Target pointing data

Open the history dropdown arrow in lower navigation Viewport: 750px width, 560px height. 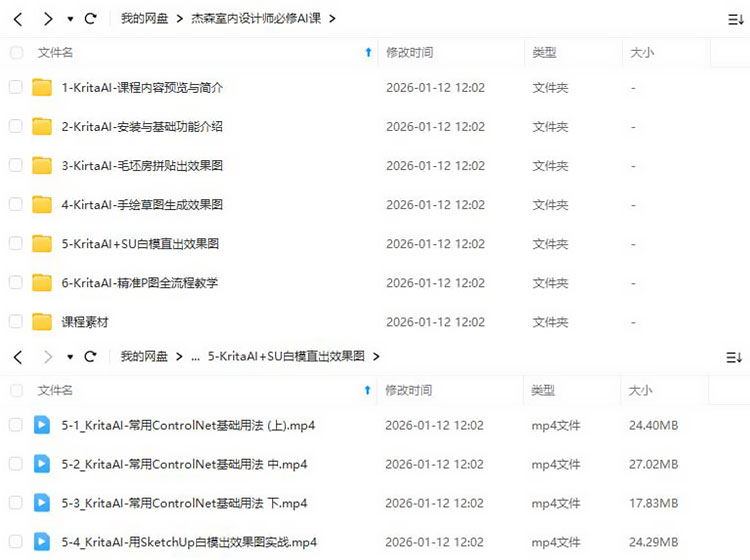[70, 357]
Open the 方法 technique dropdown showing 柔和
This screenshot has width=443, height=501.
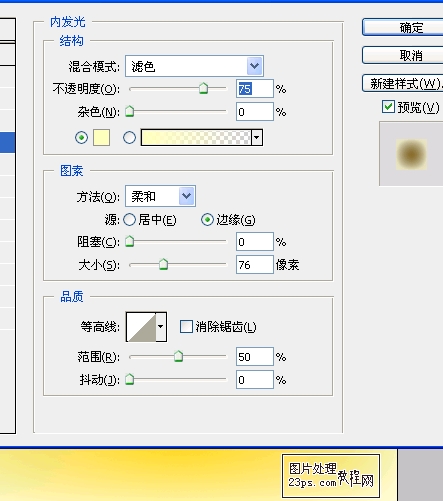pyautogui.click(x=160, y=196)
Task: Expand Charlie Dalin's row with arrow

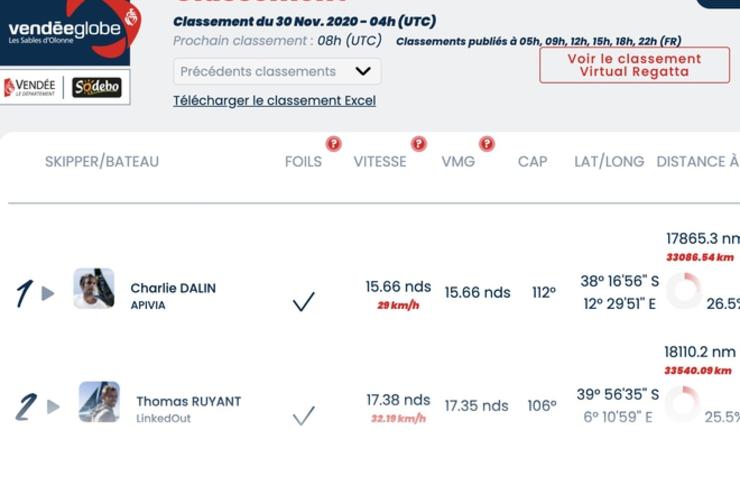Action: 48,294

● **PROBLEM DETAILS**
Rescale the items from the line containing "Open the 方法 technique dropdown showing 柔和" through the end of the items, inclusive, by multiplying every coordinate in the answers by 0.55 and rounding to whole numbers, with halves rounded up. Reproduce all of those lines, requests included, and leave out the pictures.

● **TASK ANSWER**
Open the 方法 technique dropdown showing 柔和
This screenshot has width=443, height=501.
pyautogui.click(x=88, y=108)
Task: Expand Charlie Dalin's row with arrow

Action: 26,162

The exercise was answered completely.